Revenons un peu sur la "distanciation". Pas sociale, mais brechtienne – cet effet d’étrangeté produit sur le spectateur, visant à rompre le pacte de croyance en ce qu’il voit. Un exemple type a été donné le 20 mai, lorsqu’à l’occasion d’un Conseil de défense réuni à l’Elysée, le chef de l’Etat a poussé en faveur de la réouverture rapide – elle sera effective le 11 juin – du Puy du F., célèbre parc à thème médiévo-zemmourien de Vendée, fondé par une bonne relation d’Emmanuel M., Philippe de V.. Voici alors que les acteurs de la culture, et en particulier les directeurs des grands festivals sommés d’annuler leurs événements jusque mi-juillet, échangèrent des regards incrédules pour savoir si, mortecouille, cela relevait ou non de l’hallucination. Aurélie F. leur a confirmé qu’ils avaient bien compris le coup de théâtre: il s’agit bien, selon l'ex-ministre de la Culture sur les réseaux sociaux, d’un "passe droit monstrueux". "On ferme le Festival d’Avignon mais cet individu d’extrême droite pourra continuer à faire l’apologie de son révisionnisme historique. Copinage relevant de la trahison la plus totale des idéaux républicains. La devise de la République, c’est liberté-égalité-fraternité."

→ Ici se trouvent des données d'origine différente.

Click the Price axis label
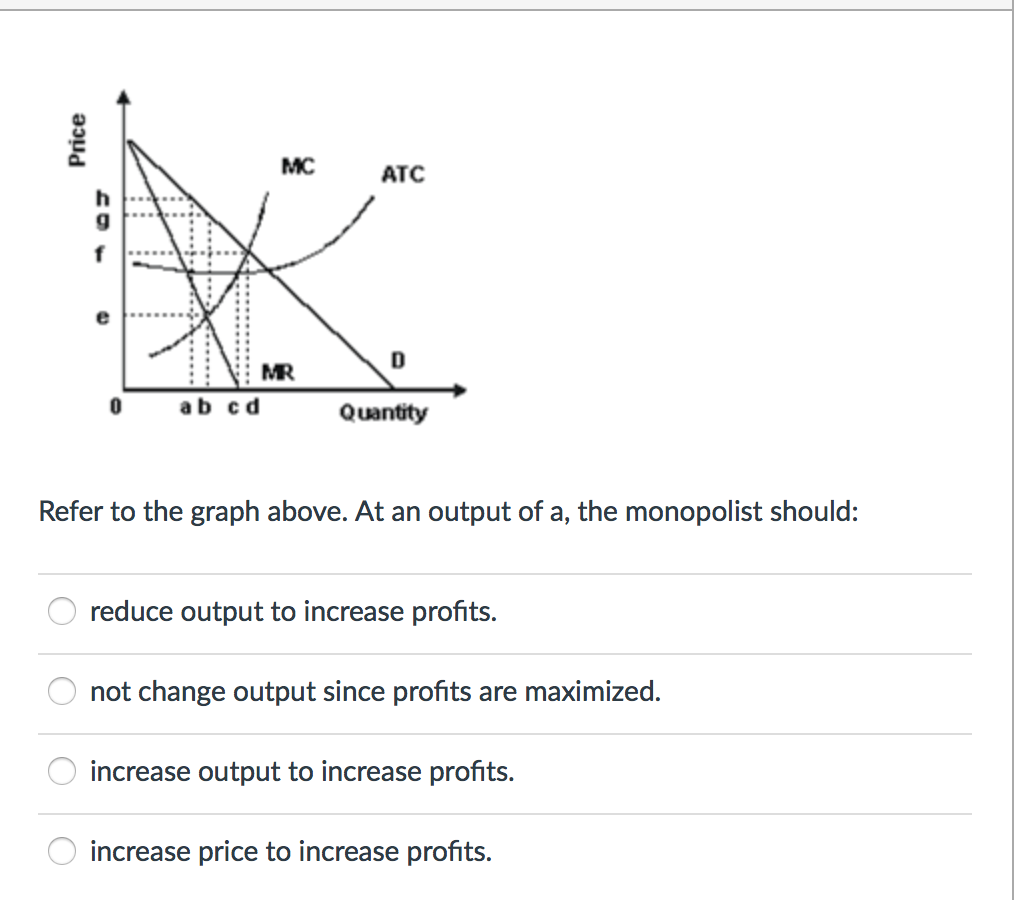 77,138
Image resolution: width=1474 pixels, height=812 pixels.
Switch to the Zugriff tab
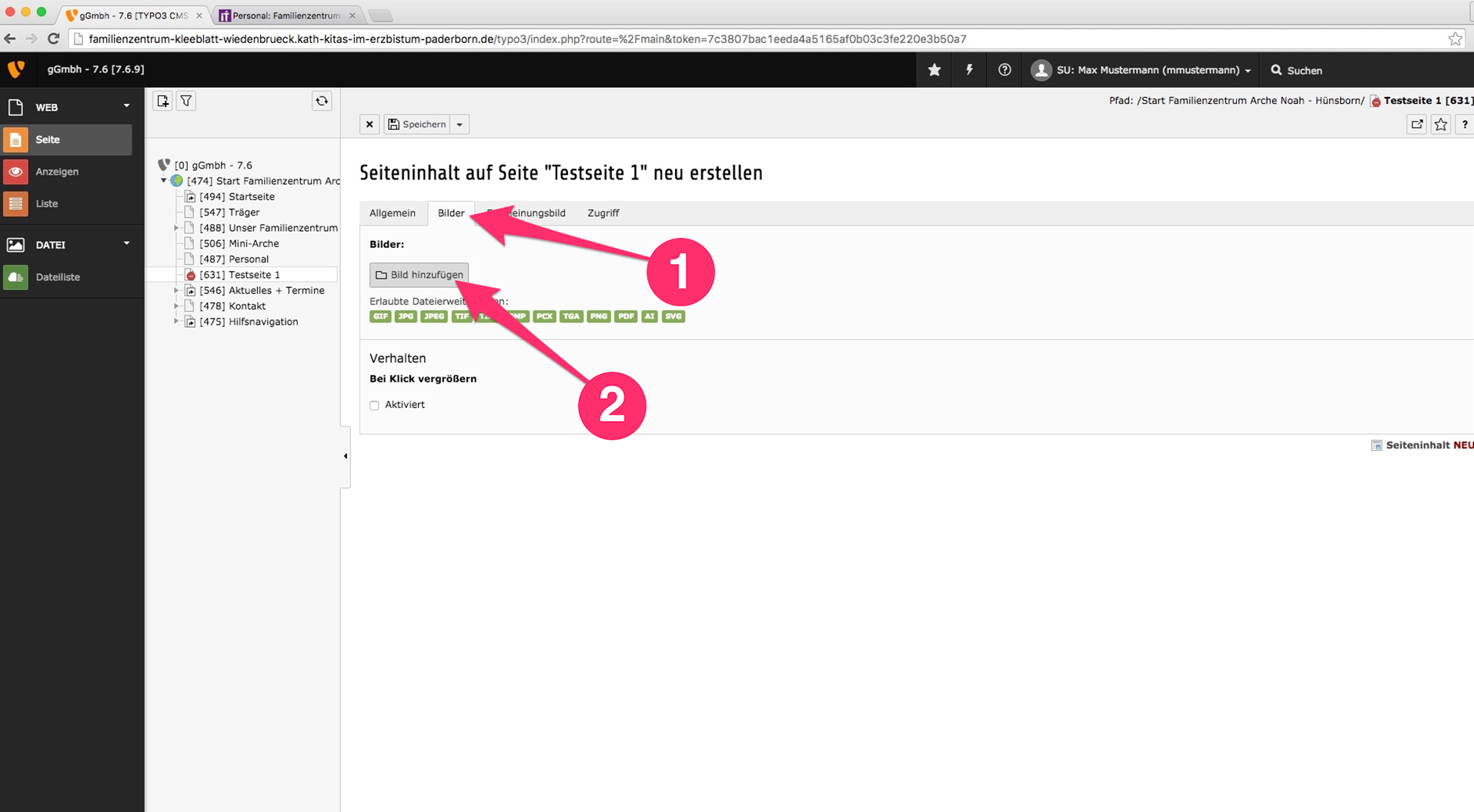pyautogui.click(x=603, y=213)
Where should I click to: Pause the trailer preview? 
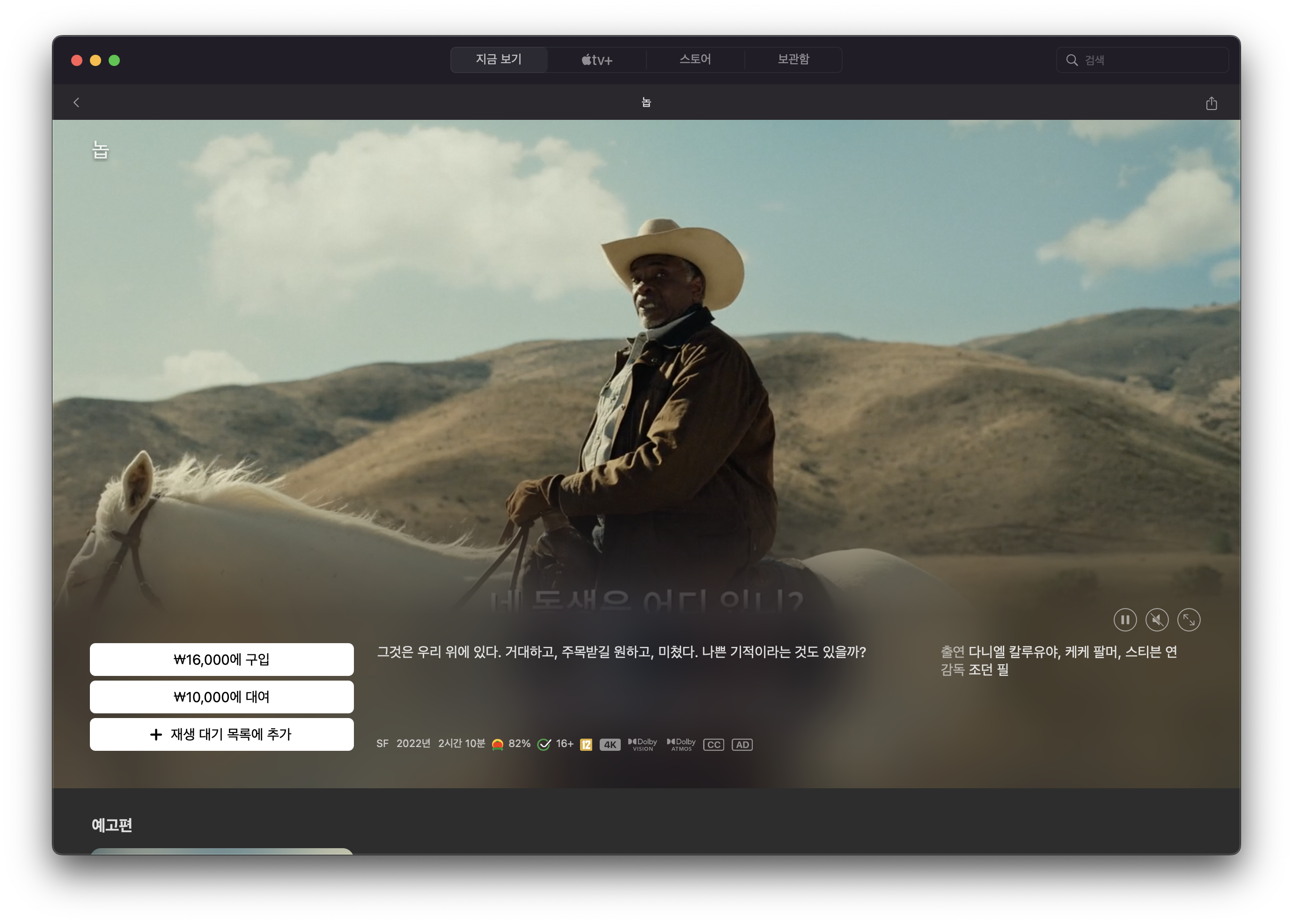[1124, 620]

Quelque temps avant la création de cette devise, les royalistes étaient engagés dans la sanglante guerre de Vendée. Est-ce par sympathie monarchiste qu’Emmanuel M. dépose aujourd’hui cette offrande aux pieds du Disneyland de la droite identitaire? Ou, plus prosaïquement, pour adresser un gros fuck à tous ces snobinards du théâtre public en même temps qu’une pichenette sur l’oreille de son premier ministre, Edouard P., puisque ce dernier préférait, parait-il, temporiser l’annonce? Nous voilà en tout cas propulsés, comme jadis Jean R. et Christian C. dans le blockbuster gaulois les Visiteurs, en un autre temps, dont on ne sait encore s’il correspond au "monde d’après" ou plutôt au monde de bien, bien avant – soit cette époque d’il y a plusieurs siècles où les privilèges étaient vraiment "okay". Alors que l’ensemble du secteur culturel pourrait sombrer dans une précarité border Jacquouille-la-Fripouille, on en viendrait à croire que les personnages du film de Jean-Marie P.n’inspirent plus seulement l’esthétique du parc à thème vendéen mais aussi la politique du chef de l'Etat." (LibéCulture)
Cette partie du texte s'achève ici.